Cuando me puse la chaqueta sí que me entraron ganas de mirarme al espejo. Y no sólo porque al abrocharme el primero de los tres botones, el de arriba, la opresión que sentí me hizo dudar de la eficacia del vendaje de mis pechos, sino porque de repente, al saberme vestida de hombre de pies a cabeza, tuve un amago de vahído porque quise imaginarme, quise verme como en aquel momento me vería cualquiera, y no lo conseguí.
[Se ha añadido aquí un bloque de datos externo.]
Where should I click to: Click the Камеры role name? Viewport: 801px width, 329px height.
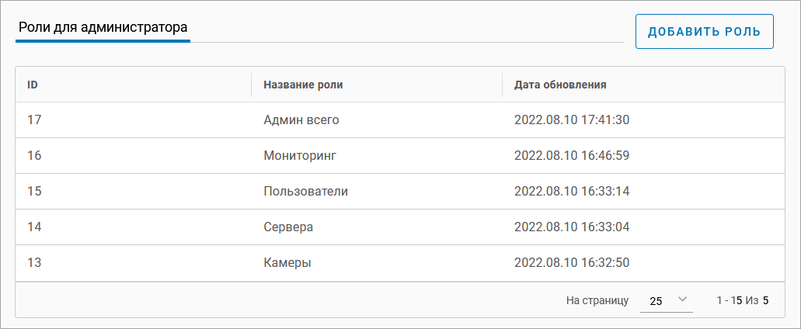tap(287, 263)
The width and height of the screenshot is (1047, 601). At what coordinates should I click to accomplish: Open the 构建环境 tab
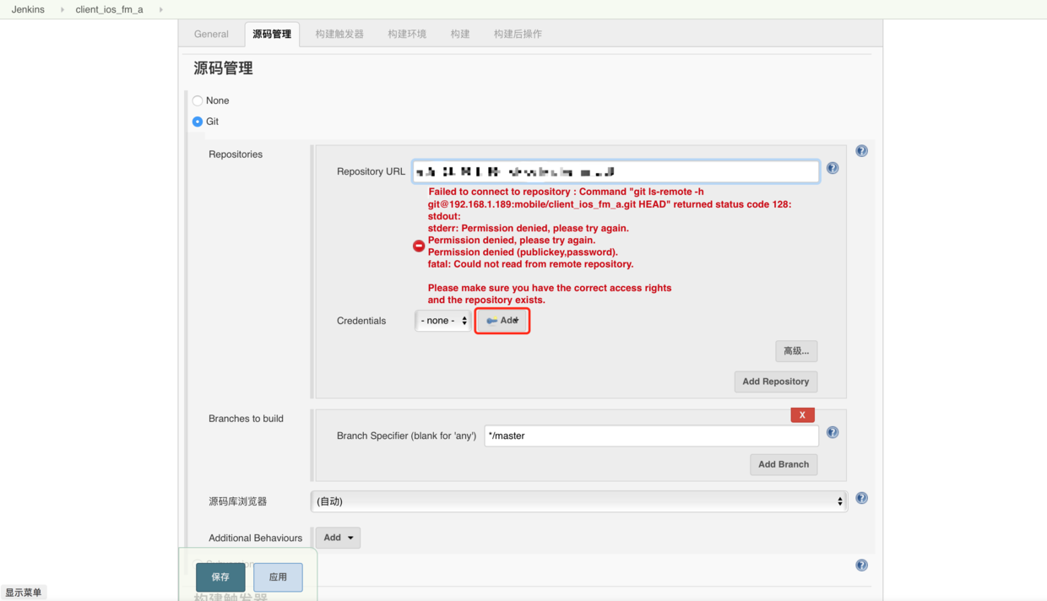tap(407, 35)

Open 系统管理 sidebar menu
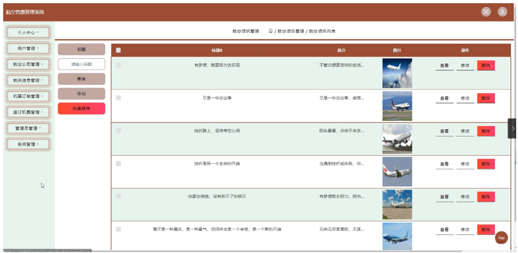click(28, 144)
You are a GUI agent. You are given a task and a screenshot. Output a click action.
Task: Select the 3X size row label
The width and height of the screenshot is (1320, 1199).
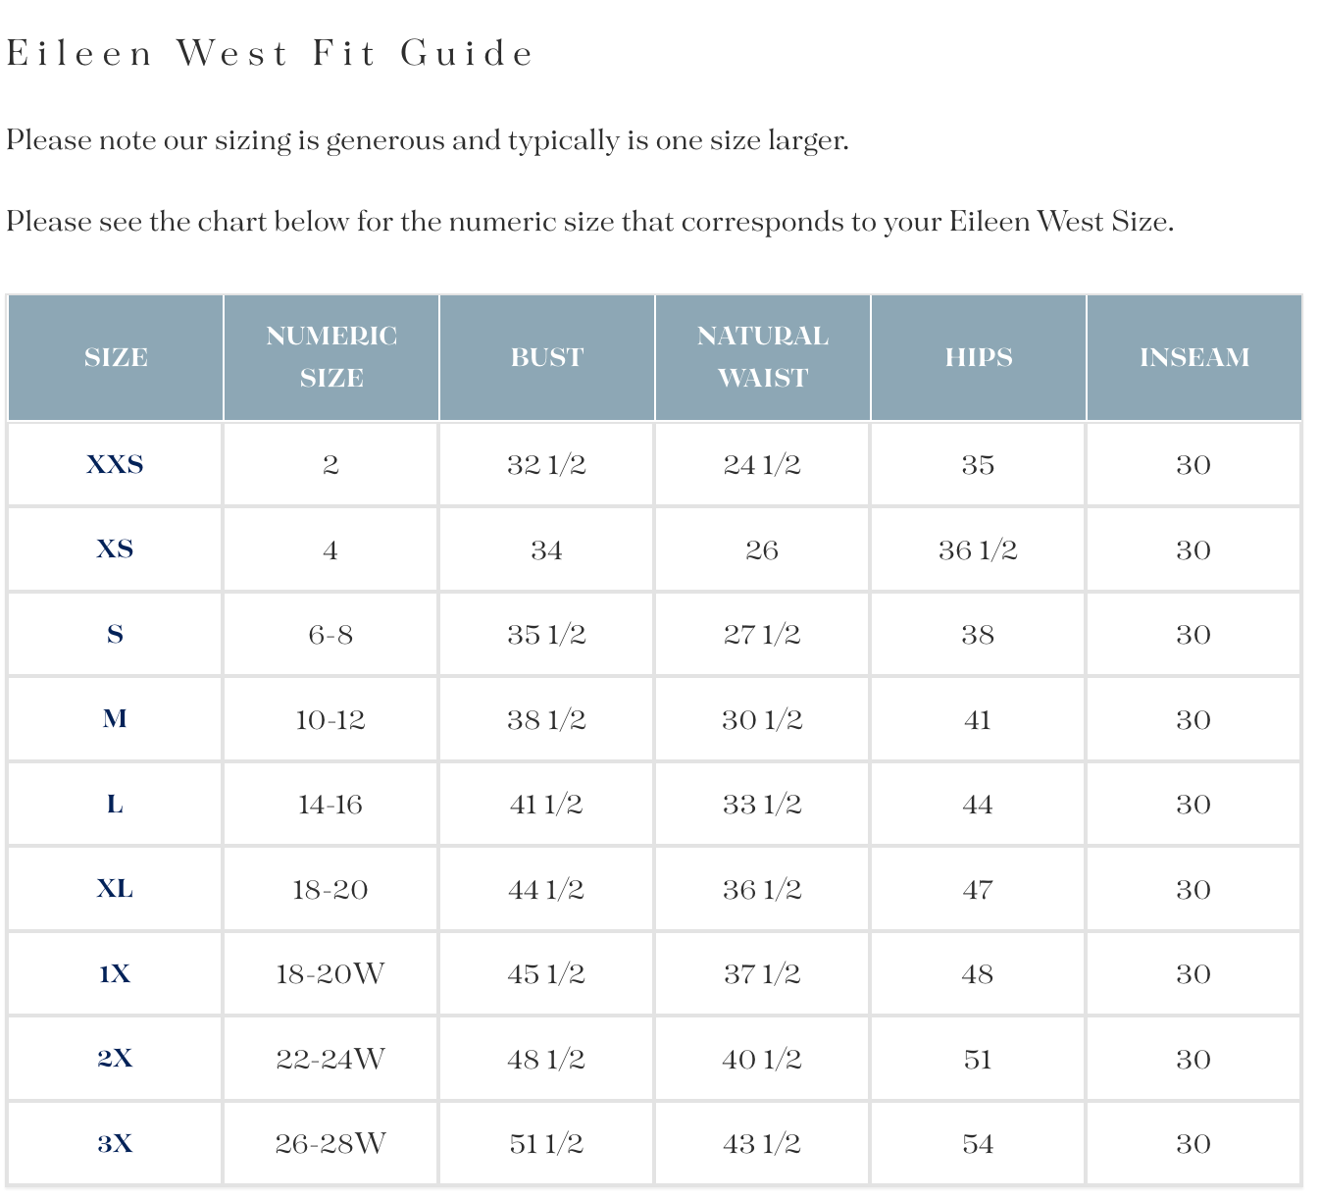coord(115,1143)
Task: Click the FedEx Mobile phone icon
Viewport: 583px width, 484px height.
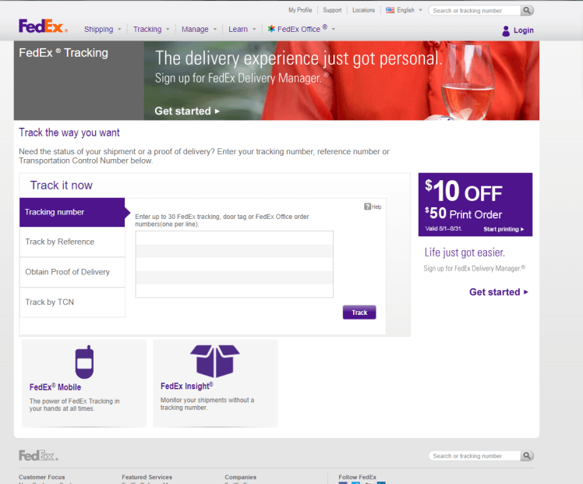Action: [x=84, y=362]
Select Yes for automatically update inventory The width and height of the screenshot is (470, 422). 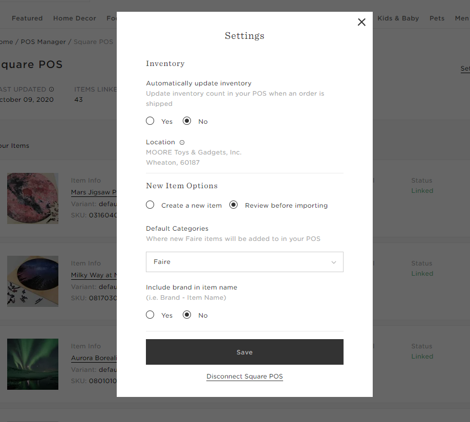(150, 121)
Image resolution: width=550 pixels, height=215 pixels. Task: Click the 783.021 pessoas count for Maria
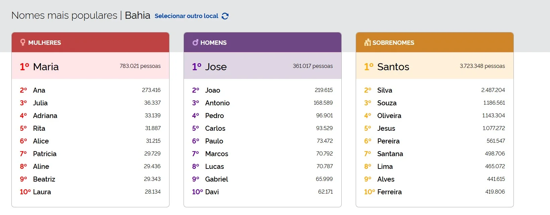[140, 66]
Y me acordé de lo que me pasó una vez, en casa de mi madre, antes de que me fuera a Cádiz, que había un espejo encima de la consola del recibidor en el que yo me miraba un montón de veces al día, y siempre antes de salir de casa y cada vez que volvía, a la hora que fuese, que mirarme en aquel espejo se convirtió en una necesidad, en aquel espejo me vi yo crecer, cambiar, encogerme de pena o estirarme de coraje, en aquel espejo me gustaba a veces y me aborrecía otras, hasta que un día el espejo se rompió, o mi madre lo quitó porque se cansó de él, y fue como si en aquella pared se hubiera hecho un agujero muy hondo, que quería yo mirarme un montón de veces al día y siempre que entraba o salía de casa y ya no podía verme, por unos segundos pensaba que me había vuelto invisible para mí mismo, o que nunca más iba a reconocerme, y me daba vértigo. Pues algo muy parecido me pasó cuando me puse la chaqueta, que pensé que si me miraba en el espejo a lo mejor no conseguía reconocerme, y me dio una fatiga.